---------- TEXTABSCHNITT
Die Betten herzurichten benötigt etwas Improvisationen Talent um aus den bereitgestellten Laken und Decke ein Bett zu machen. Auch das Bedienen der Armaturen im Abort erfordert etwas Sucherei. Das drehen an allen möglichen Handrädern bringt zum Beispiel kein Wasser aus der Wasserkran. Hier muss man von unten Drücken. Gewusst wie. Nur der Samowar, der funktioniert zum Glück wie immer. Tasse drunter, Hahn auf und schon hat man heißes Wasser. Ich glaube zurück in Deutschland werde ich diese Zugeinrichtung am meisten Vermissen.

Leider müssen wir uns auch schon Bett fertig machen. Ärgern tut mich das wir nun im Dunkeln einer der schönsten Streckenabschnitte der Transsib, direkt am Baikalsee vorbei, befahren. Da haben wir uns eine echte Fehlplanung geleistet! Aber der größte Teil der Züge Richtung Ulan Ude fährt um diese Zeit. Der Wagen, der übrigens von der Deutschen Waggonbau AG hergestellt wurde, rappelt recht stark über die Schienenstösse. Vom Fenster pfeift es kalt herein. Trotzdem schlafen wir irgendwann ein.
--------------------
AUFGABE 1 —
Schreiben Sie aus dem Textabschnitt die Stelle, die mit „Die Betten herzurichten“ beginnt und mit „am meisten Vermissen.“ endet, wortgetreu ab.
AUFGABE 2 —
Von welchem Unternehmen wurde der Wagen laut dem Textabschnitt hergestellt?
Maßgeblich ist allein der Textabschnitt.
---------- ERFASSTE DATEN
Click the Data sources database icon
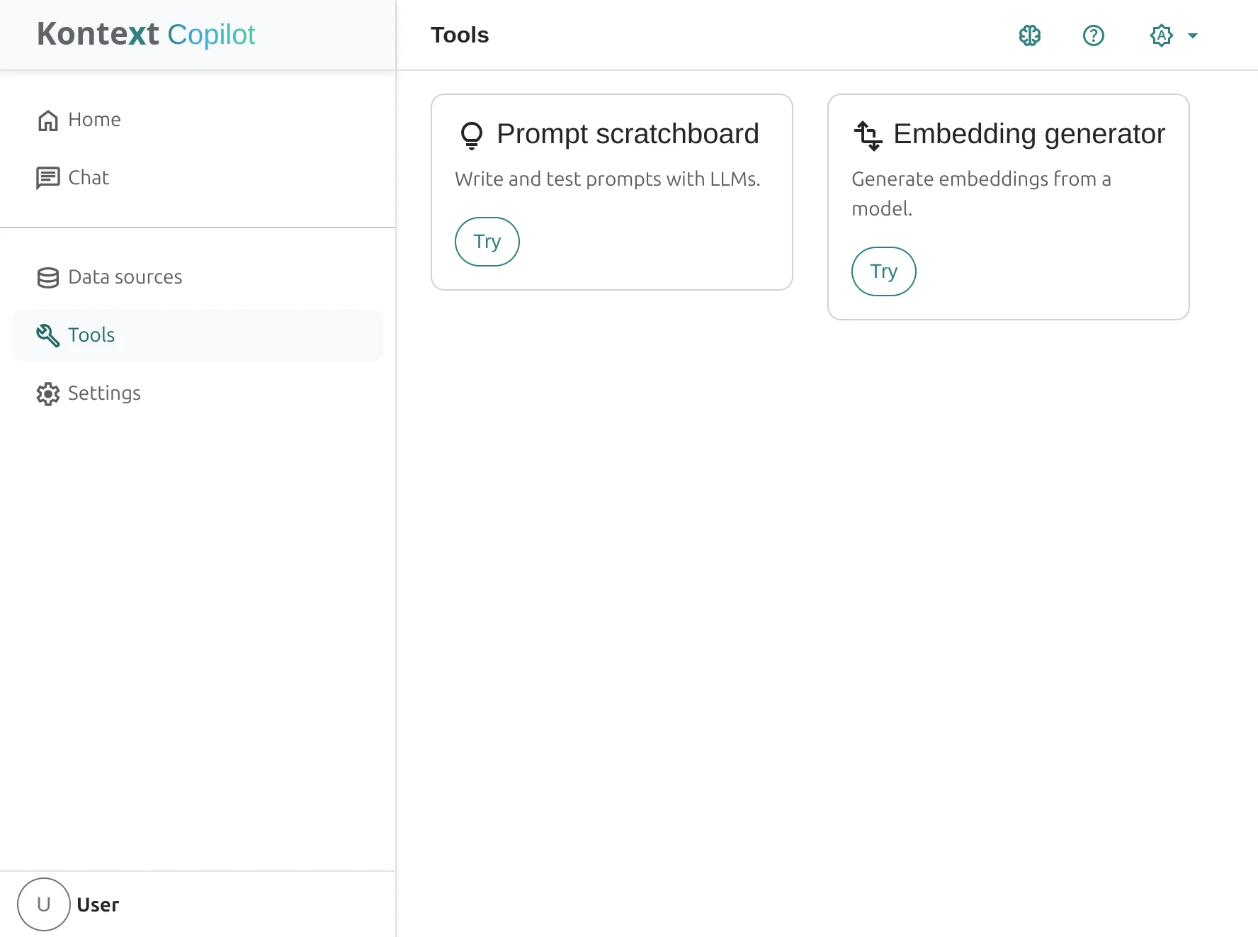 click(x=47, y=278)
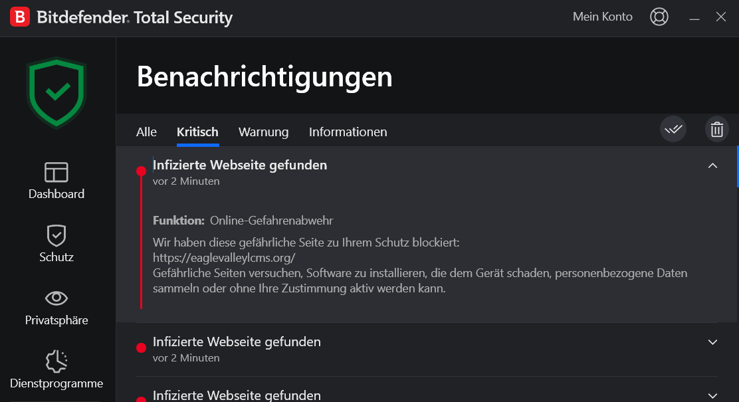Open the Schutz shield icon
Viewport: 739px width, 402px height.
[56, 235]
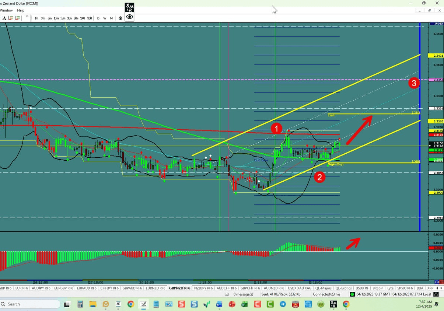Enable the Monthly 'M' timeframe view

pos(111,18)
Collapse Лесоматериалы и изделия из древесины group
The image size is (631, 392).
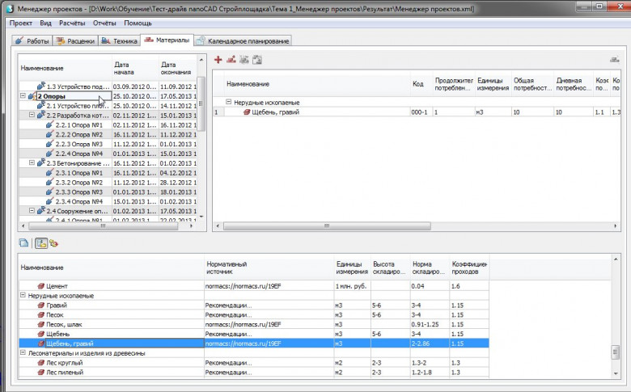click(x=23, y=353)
--------------------
---------- ERFASSTE DATEN
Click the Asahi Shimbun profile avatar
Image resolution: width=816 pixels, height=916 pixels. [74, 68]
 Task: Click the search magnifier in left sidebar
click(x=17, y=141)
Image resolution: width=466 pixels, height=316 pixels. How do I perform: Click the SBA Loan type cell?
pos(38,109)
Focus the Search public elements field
--------------------
---------- ERFASSTE DATEN
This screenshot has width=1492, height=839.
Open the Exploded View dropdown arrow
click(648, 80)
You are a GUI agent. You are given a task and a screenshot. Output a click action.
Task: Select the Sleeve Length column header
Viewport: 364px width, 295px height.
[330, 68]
--------------------
ERGEBNIS 1 —
Die Betten herzurichten benötigt etwas Improvisationen Talent um aus den bereitgestellten Laken und Decke ein Bett zu machen. Auch das Bedienen der Armaturen im Abort erfordert etwas Sucherei. Das drehen an allen möglichen Handrädern bringt zum Beispiel kein Wasser aus der Wasserkran. Hier muss man von unten Drücken. Gewusst wie. Nur der Samowar, der funktioniert zum Glück wie immer. Tasse drunter, Hahn auf und schon hat man heißes Wasser. Ich glaube zurück in Deutschland werde ich diese Zugeinrichtung am meisten Vermissen.

ERGEBNIS 2 —
Von der Deutschen Waggonbau AG.